Synthesis and turnover of globin mRNA in murine erythroleukemia cells induced with hemin

Ky Lowenhaupt 1, Jerry B Lingrel 1
PMCID: PMC413102  PMID: 291931

Abstract

When murine erythroleukemia (MEL) cells are induced with hemin, they carry out several early functions of the erythroid program. However, they do not become committed to terminal differentiation nor do they become benzidine positive. This is in contrast to MEL cells induced with dimethyl sulfoxide (Me2SO) which undergo a more complete program of erythroid differentiation.

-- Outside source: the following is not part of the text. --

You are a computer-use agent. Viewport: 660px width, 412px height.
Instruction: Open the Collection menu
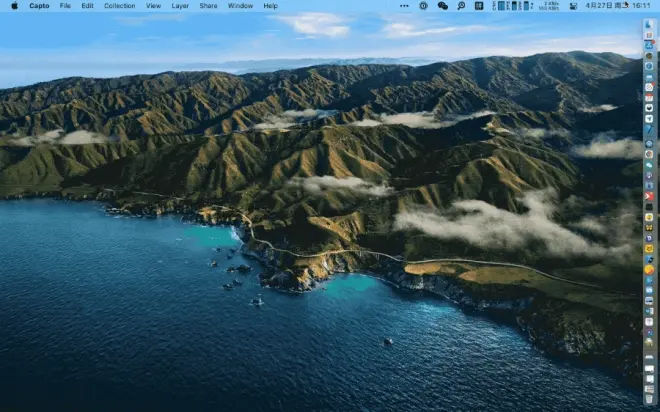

In order to determine the relationship between commitment and various events in the erythroid program, we compared the induction of MEL cells with hemin and with Me2SO. The amount of globin mRNA accumulated in inducing MEL cells and the rate of its synthesis and turnover were quantitated. Although MEL cells induced with hemin accumulated significantly less globin mRNA than did cells induced with Me2SO, the rate of synthesis of globin mRNA was the same in fully induced cells, irrespective of inducer. Therefore, there is no evidence that induction with hemin produces an early program that is different or altered from that which is part of Me2SO induction. MEL cells induced with Me2SO specifically destabilize their globin mRNA after 4 days of induction. This raises the question of whether this destabilization of globin mRNA is an independently programmed late event, as suggested by the time of its occurrence, or, alternatively, whether it might be the inevitable consequence of an early event(s). For instance, destabilization might be linked to the synthesis or translation of globin mRNA. Because MEL cells induced with hemin do not destabilize their globin mRNA, we have concluded that this turnover of globin mRNA is a late event, occurring only in a committed cell population.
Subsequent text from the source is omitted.